Children need to be aware of classical art forms: Kathak dancer Geetanjali Lal
NEW DELHI: Sangeet Natak Akademi Prize Winner and Senior Kathak Dancer Guru Geetanjali Lal says that India is immensely rich in classical art forms such as dance, music, art and theater and that “every child should at least be aware of” art forms ” that she cannot find at the moment.

Devi Durga founder Kathak Sansthan, Lal, told IANSlife, while sharing her views on classical education in the country, “I’m not saying that everyone has to take an art or dance form as a profession, but you have to know and be able to identify what is what. The information is passed on to the younger generation, but only to those who have a keen interest in learning it; they get it in the most competent way, but it shouldn’t be limited to just them. I see a big difference in knowledge, or even idea, of a particular form of dance between children studying dance and non-dancers.

“I’ve heard this so many times from non-artists -” Oh, is it? I never thought that Kathak and Kathakali are two different forms of dance. “That shouldn’t be the case. Schools should at least introduce the art forms to children in school in the most legitimate way possible.”

The experienced dancer is also a trained Hindustani musician before a Kathak expert.

She shares: “Before Kathak, music came into my life. Music has been my subject since I was a child. My father Shri Rajnikant Desai was a well-known classical singer from Agra Gharana. He was the student of Aftab-E-Mausiqi (the sun) Ustad Faiyaz Khan. I would wake up in the morning and see my father sinking into his riyaaz. My mornings were always rung by the sound of tanpura. After all, he taught me music. So I am a trained Hindustani musician before a Kathak dancer. ”
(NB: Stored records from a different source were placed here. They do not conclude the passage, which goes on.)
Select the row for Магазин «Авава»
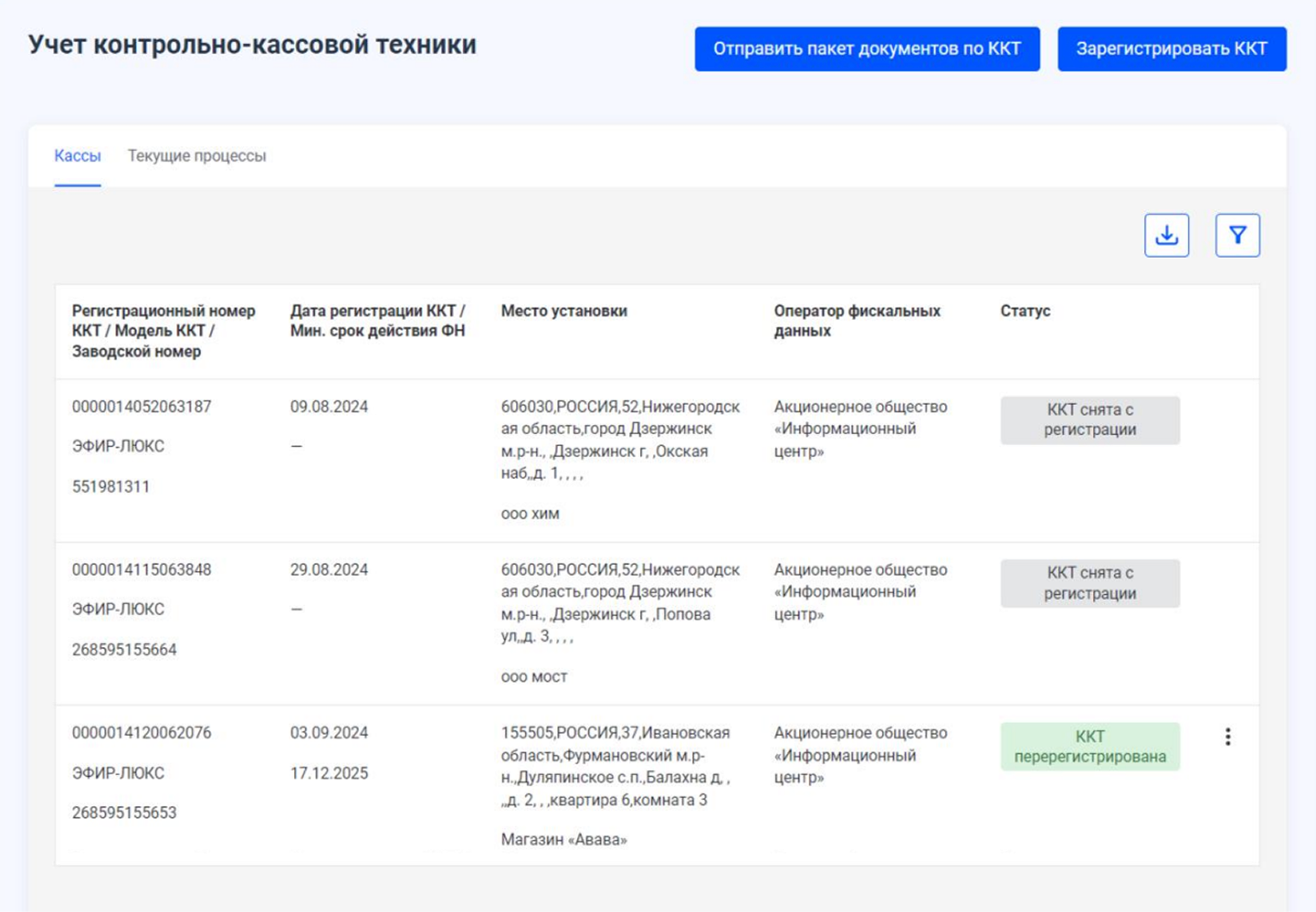The width and height of the screenshot is (1316, 912). [x=564, y=840]
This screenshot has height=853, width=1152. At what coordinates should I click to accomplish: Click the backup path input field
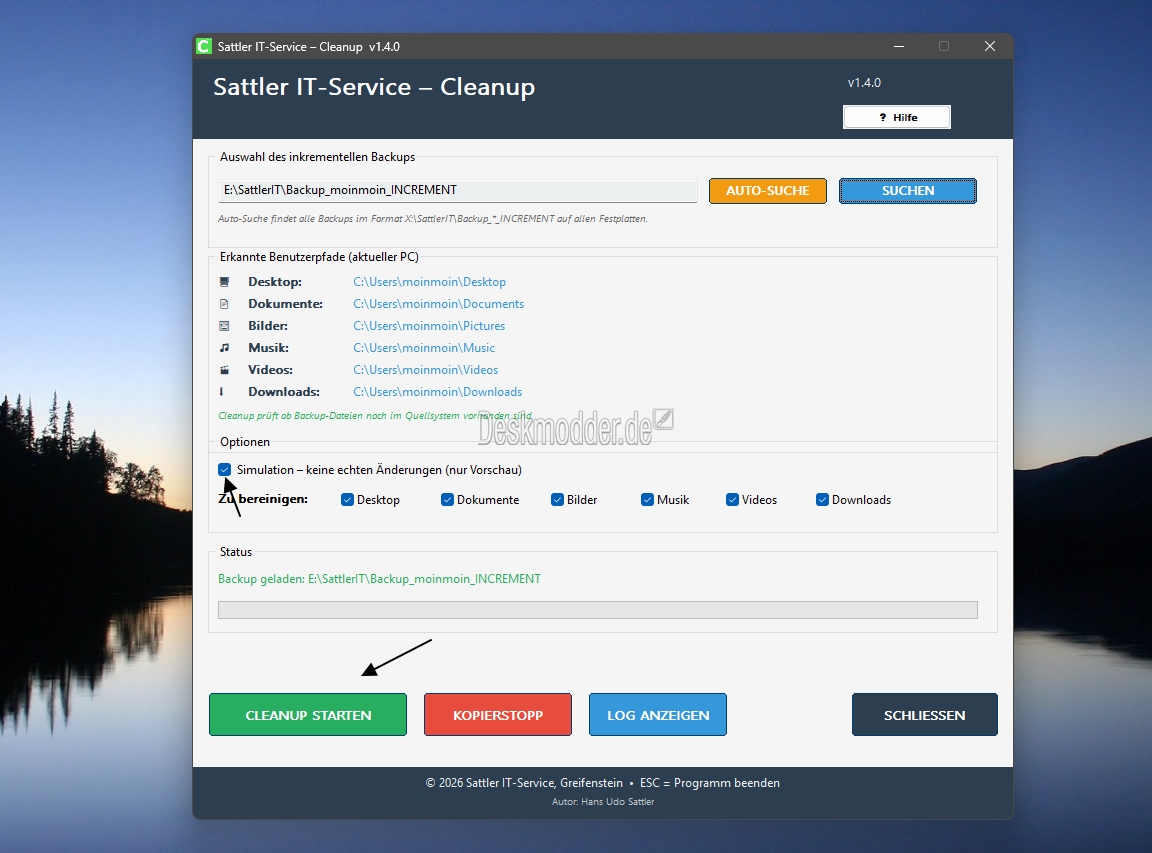(x=458, y=190)
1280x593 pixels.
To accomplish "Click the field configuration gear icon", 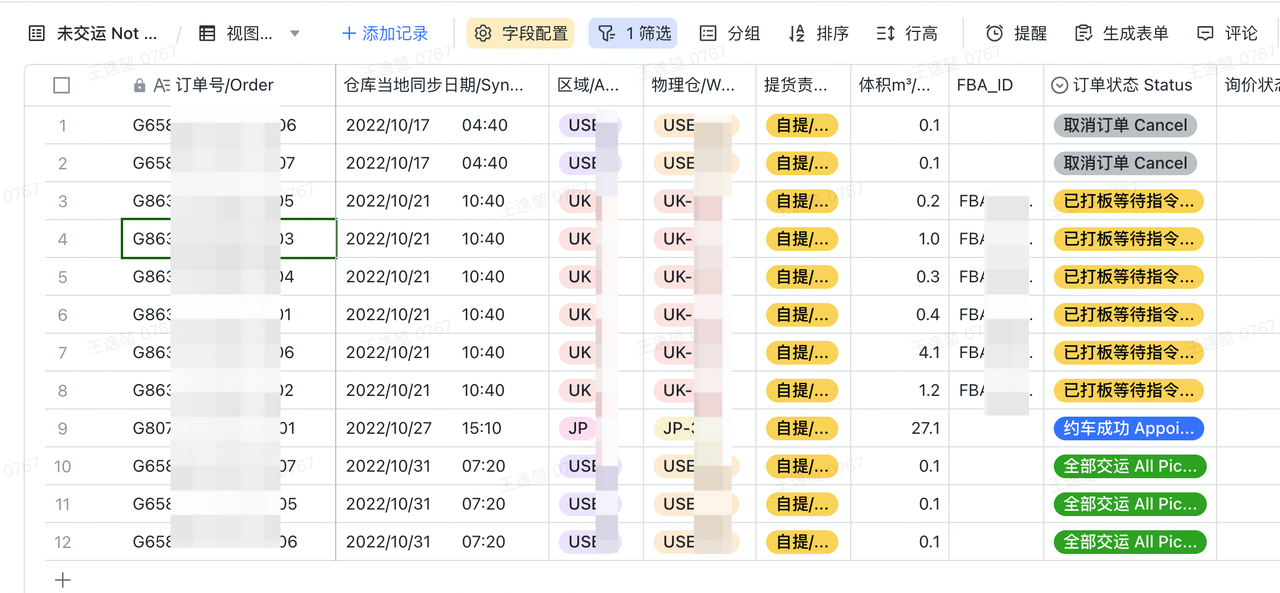I will 483,34.
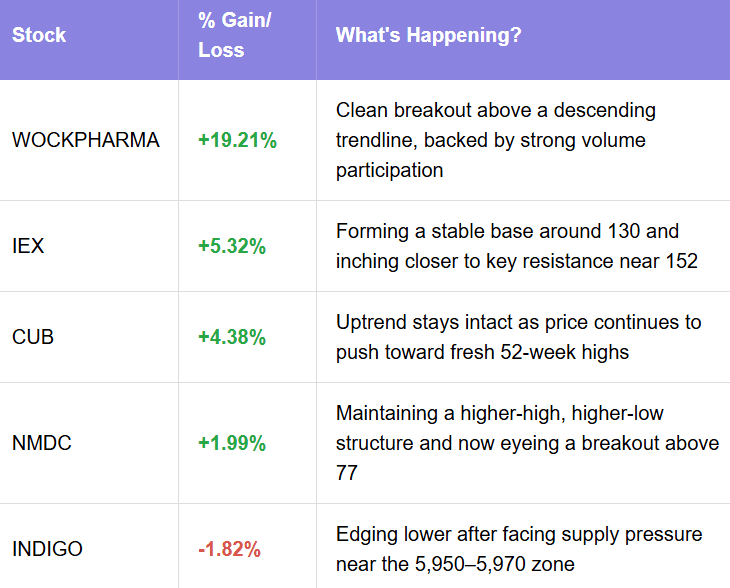Click the +1.99% gain value

point(232,442)
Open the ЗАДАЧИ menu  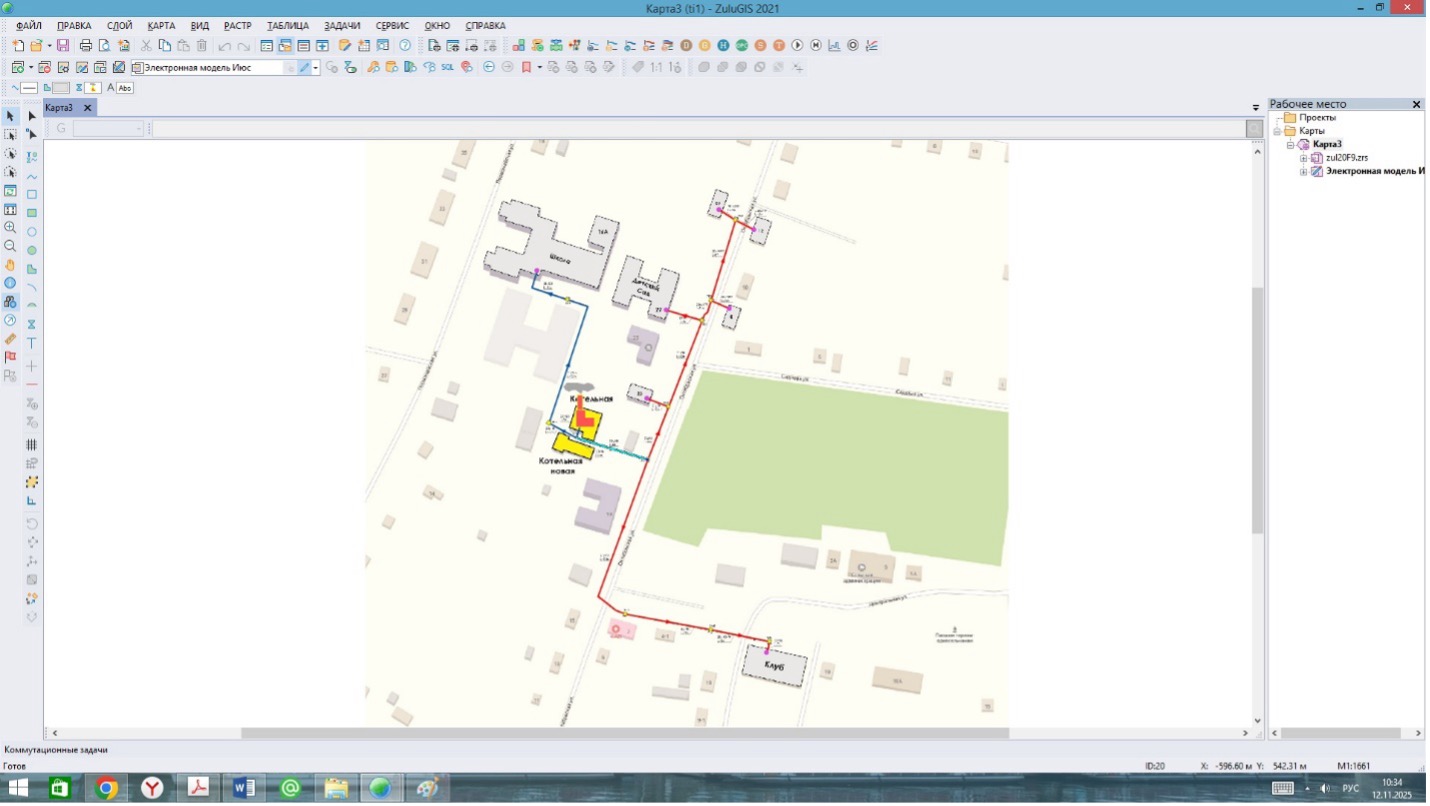[342, 25]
Lal fondly remembers that her mother would see her dance to any melody played, and also watched her dancing talent. Lal has trained under stalwarts, including Madhubala’s ‘Saqi’ (1952) choreographer Gopi Krishna and Pt Devi Lal, who also happened to be her husband.

From the beginning of her career, when she shared the stage with renowned dancers of her time, she performed nationally and internationally and received several awards. Her son Abhimanyu Lal is one of the many students she has today.

How important is Kathak to you? “Kathak for me is obviously the most important aspect of my life. I chose it as my career, in times when it was very difficult to pursue it professionally. I could have been a doctor or an engineer. But I chose to because I was totally in love with this art form. I think about Kathak the whole day, I teach Kathak, I choreograph Kathak, I do research. So it’s all about Kathak. ”

Lal recently curated the Aavartan Classical Dance and Music Festival, organized in collaboration with the Ministry of Culture, which broadcast exceptional young classical talent live and was highly valued by the artist community.

“It is very important to organize art exhibitions and present them in the best organized way as it is designed by the audience. And we as artists never want anything misleading to reach the world. A well-curated and well-organized classical event brings only the best out of the richly defined art form that is sure to help the artist community grow, ”she said.